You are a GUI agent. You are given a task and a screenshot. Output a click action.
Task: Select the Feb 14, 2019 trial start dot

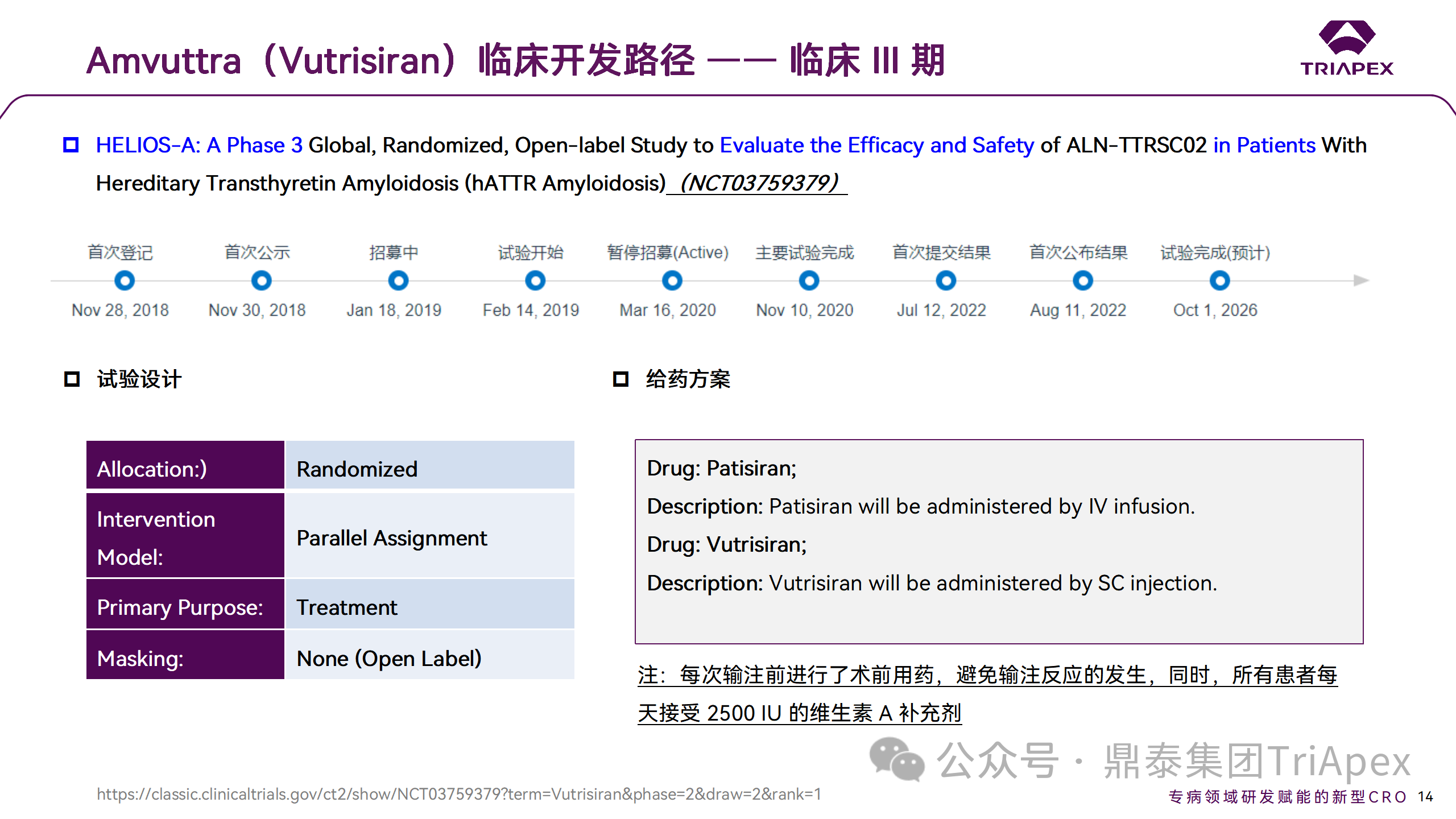pos(535,280)
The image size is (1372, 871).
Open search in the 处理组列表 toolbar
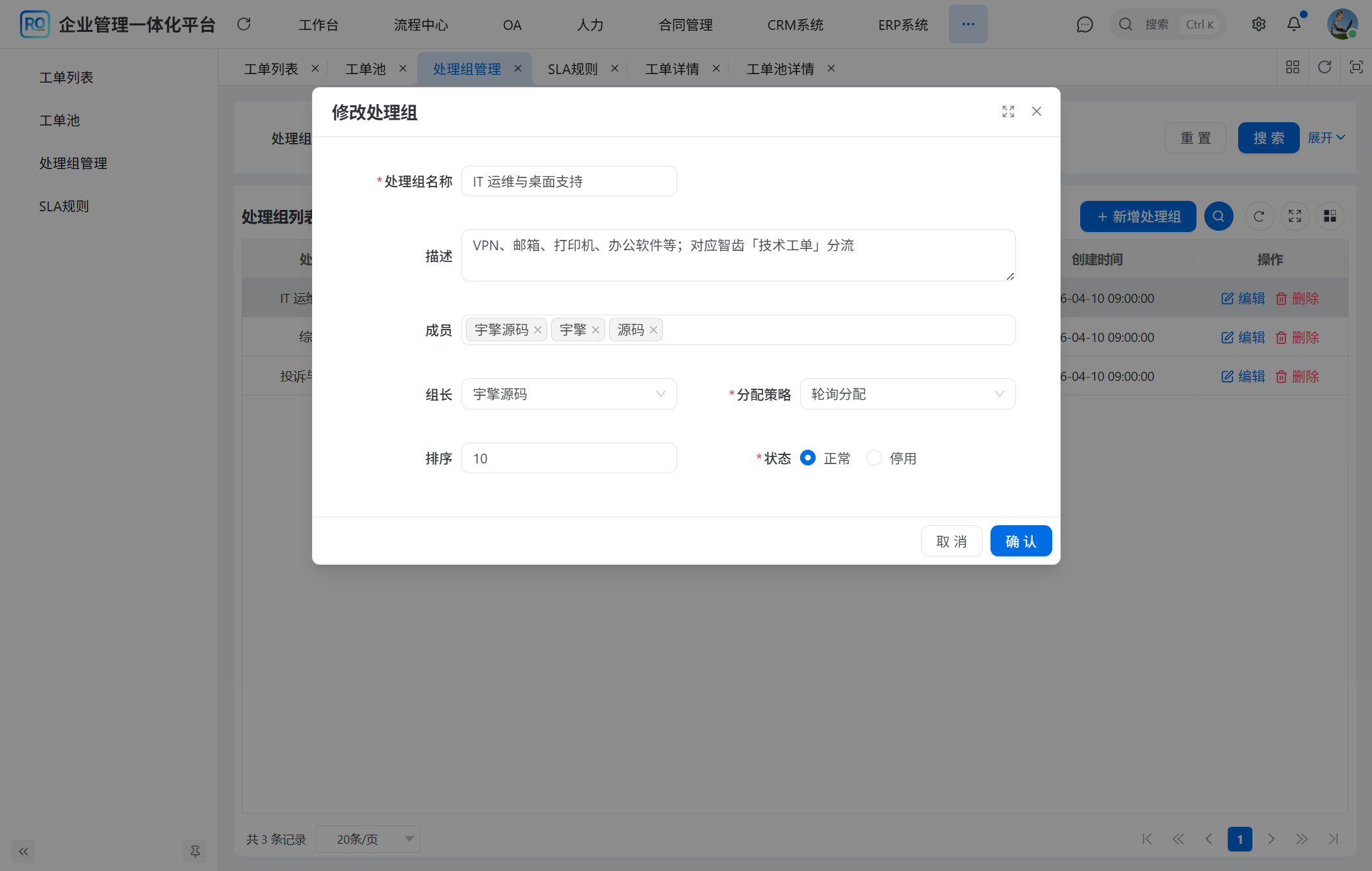(x=1219, y=216)
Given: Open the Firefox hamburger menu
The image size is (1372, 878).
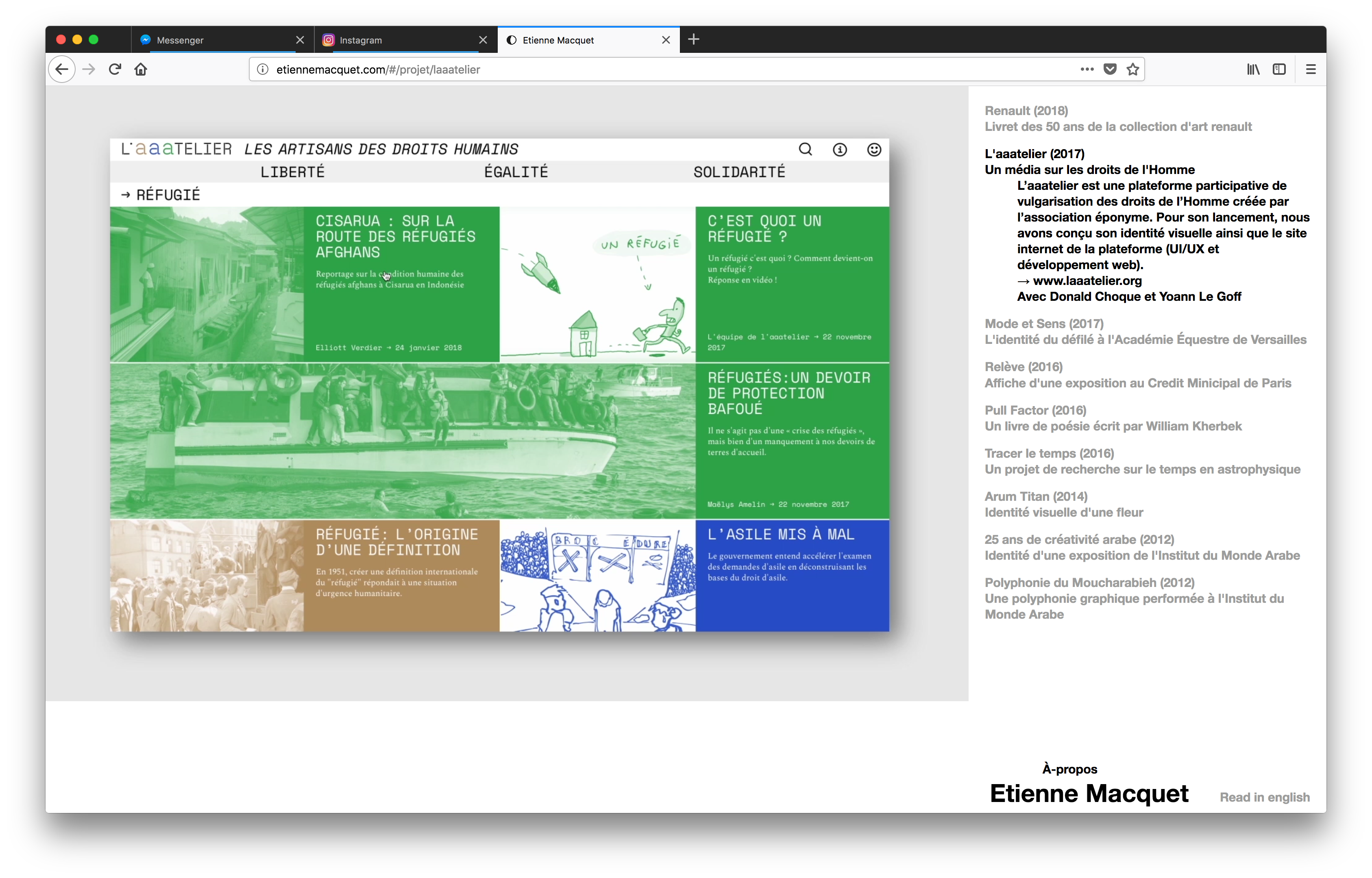Looking at the screenshot, I should (1311, 70).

===============

◆ Task objective:
If a line falls between the one containing "Task: Select the Feb 14, 2019 trial start dot" and the last line of the records above, inclusive, restate it exactly; leave out the pictures and everything else.

◆ Expected answer:
Task: Select the Feb 14, 2019 trial start dot

pos(535,280)
The image size is (1372, 871).
Open search in the 处理组列表 toolbar
(x=1219, y=216)
Given: Open the Firefox hamburger menu
The image size is (1372, 878).
Looking at the screenshot, I should (1311, 70).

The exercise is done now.